**TEXT PROVIDED**
-.-.-

Participating Center(s): JPL, JSC, MSFC

Related Subtopic Pointer(s): A2.02, A3.02, H6.01, T4.01

Future human spaceflight missions will place crews at large distances and light-time delays from Earth, requiring novel capabilities for crews with limited ground support to manage spacecraft, habitats, and supporting equipment to prevent Loss of Mission (LOM) or Loss of Crew (LOC) over extended duration missions. In particular, these capabilities are needed to handle faults leading to loss of critical function or unexpected expenditure of consumables. Expanded flight control functionality will be on-board spacecraft with significant automation, autonomy, and decision support software. The increasingly complex interconnectivity of these elements introduces new vulnerabilities within space systems that are sometimes impossible to predict. In that context, one key property of the respective system is its resilience to unforeseen events.


Resilience, as defined by the U.S. National Academy of Sciences [1] (NAS), is the ability to plan and prepare for, absorb, recover from, and more successfully adapt to adverse events. This definition encompasses principles such as robustness, redundancy, modularity, and adaptability


To enable resilient behavior of a system (such as a vehicle, a habitat, a rover, etc.), "resilience" needs to be built-in during the design phase of the system development. To that end, the operational states of a system’s component need to be considered in conjunction with the intended function of the component and its possible failure modes throughout the vehicle's life cycle. Where possible, critical failures are eliminated during the design stage. For failure modes that cannot be eliminated, a mechanism needs to be devised that considers how to have optimal state awareness during operations and to mitigate the fault. Mitigation can be accomplished through fault avoidance, fault masking, or Fault Detection, Identification, and Recovery (FDIR). For the latter, system reconfiguration leveraging functional redundancies is of particular interest. Since a vehicle is made up of many components, a system-of-system’s approach needs to be considered in a multi-objective optimization context to account for interdependencies and to realize possible mutually beneficial mitigation solutions for resiliency.


Proposals to this subtopic should specify innovation and approaches toward two goals:


  • Development of methods and tools that allow the assessment and optimization of system resilience during its conceptual design stage, while simultaneously maximizing reliability and safety.
  • Development of measures and metrics that quantify the degree of resilience of a system with respect to a mission ConOps and hazard analysis.


Resilience measures and metrics must be general enough to support broad applications, yet precise enough to measure system-specific qualities. Such metrics are necessary to make resource and operations decisions. Risk metrics tend to assess risks to individual components, ignoring system functionality as the result of interacting components. Resilience measures and metrics also ideally need to account for uncertainty in the planned operation of the system, and focus on integrating statistical methods for uncertainty propagation into resilience-based design. Rather than the static view of systems and networks in risk assessment, resilience adopts a dynamic view. This means resilience metrics must also consider the ability of a system to plan, prepare, and adapt as adverse events occur, rather than focus entirely on threat prevention and mitigation. Finally, resilience depends upon specific qualities that risk assessment cannot quantify, such as system flexibility and interconnectedness.

-.-.-

Rows of pointing data:
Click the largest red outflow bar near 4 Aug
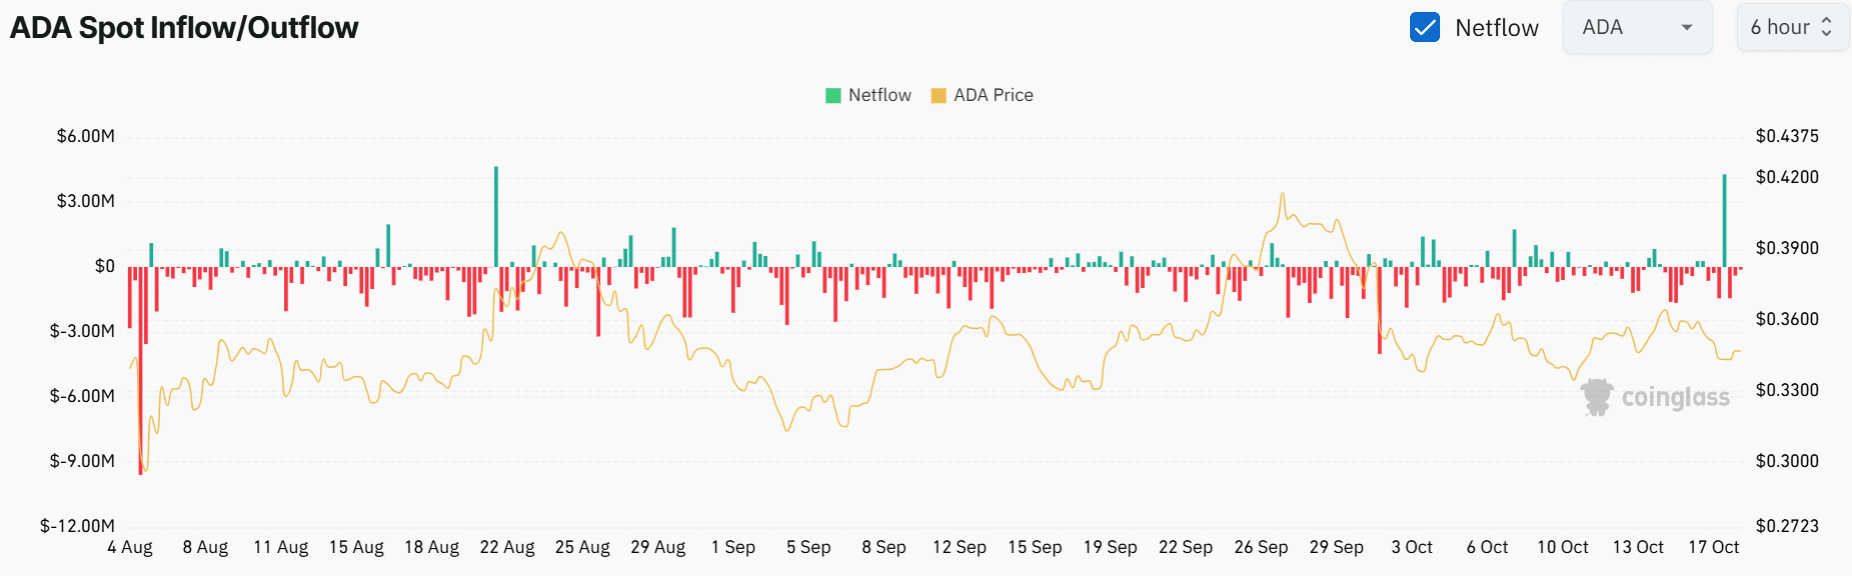 140,370
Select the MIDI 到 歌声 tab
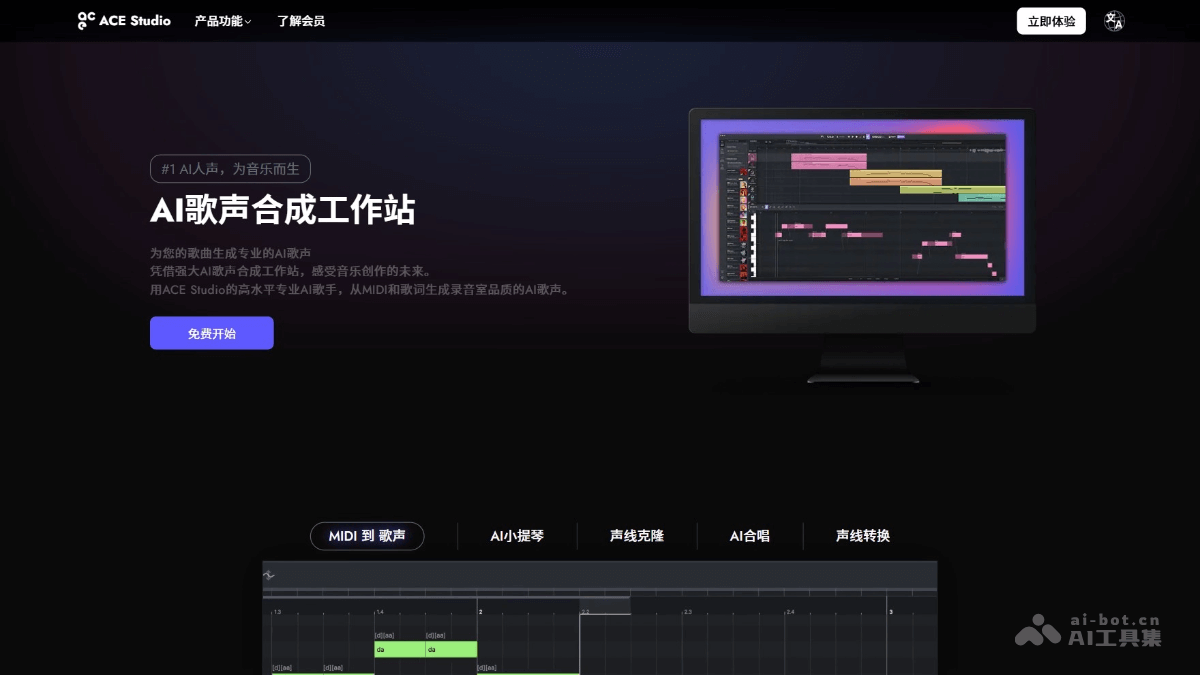 tap(367, 536)
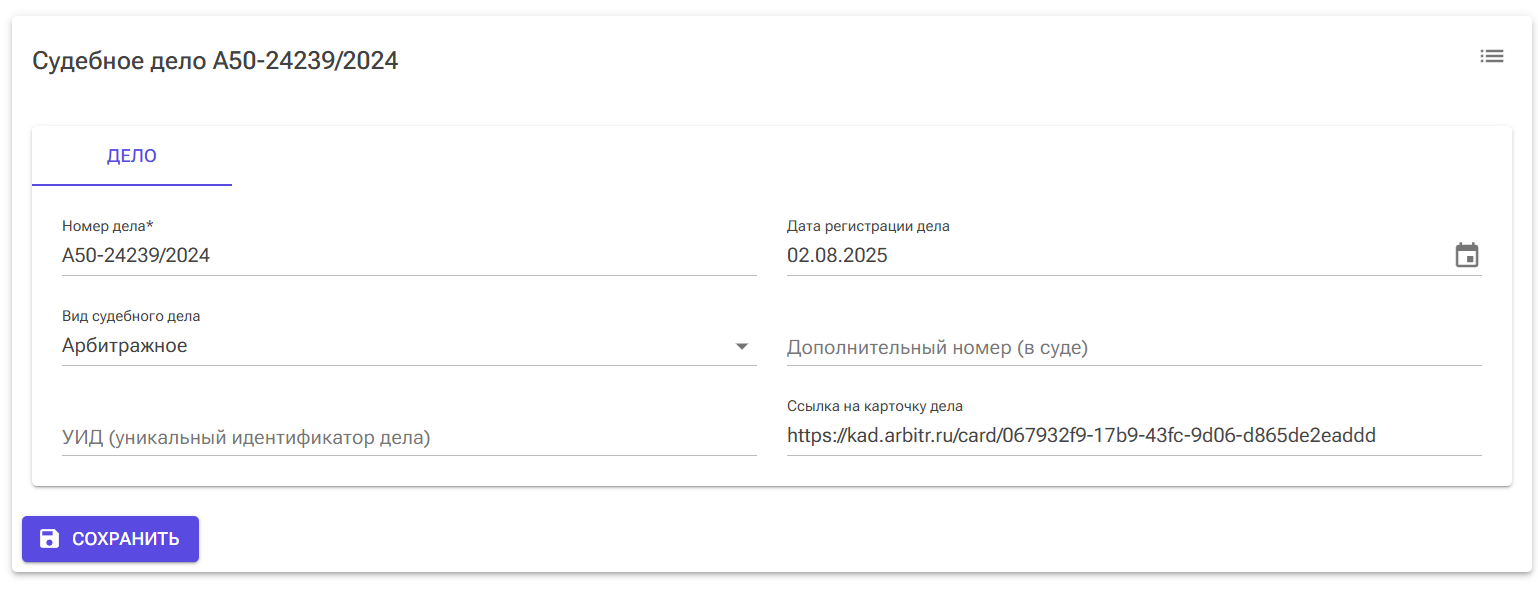This screenshot has height=596, width=1538.
Task: Focus the "УИД" unique identifier field
Action: point(408,438)
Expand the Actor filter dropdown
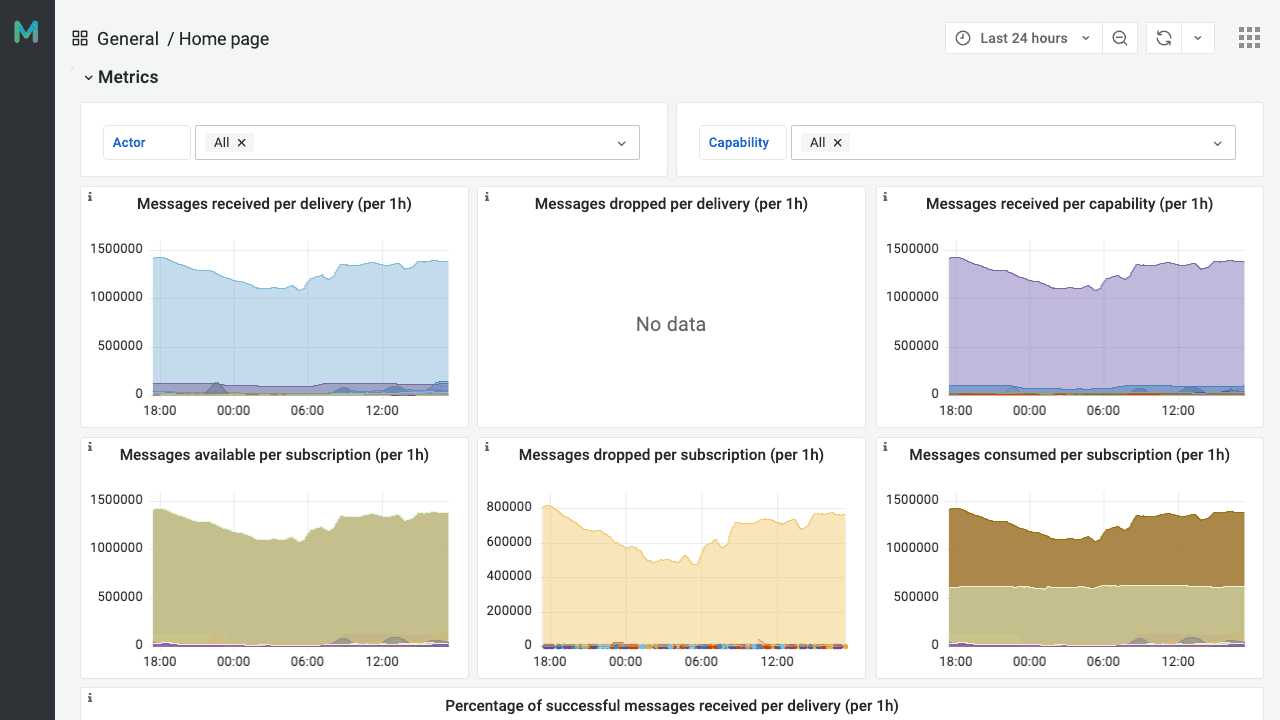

-.-.-

**CHALLENGE**
Could you write out the part of the text on system resilience that runs from "Future human spaceflight" up to and including "to unforeseen events."?

**THE SOLUTION**
Future human spaceflight missions will place crews at large distances and light-time delays from Earth, requiring novel capabilities for crews with limited ground support to manage spacecraft, habitats, and supporting equipment to prevent Loss of Mission (LOM) or Loss of Crew (LOC) over extended duration missions. In particular, these capabilities are needed to handle faults leading to loss of critical function or unexpected expenditure of consumables. Expanded flight control functionality will be on-board spacecraft with significant automation, autonomy, and decision support software. The increasingly complex interconnectivity of these elements introduces new vulnerabilities within space systems that are sometimes impossible to predict. In that context, one key property of the respective system is its resilience to unforeseen events.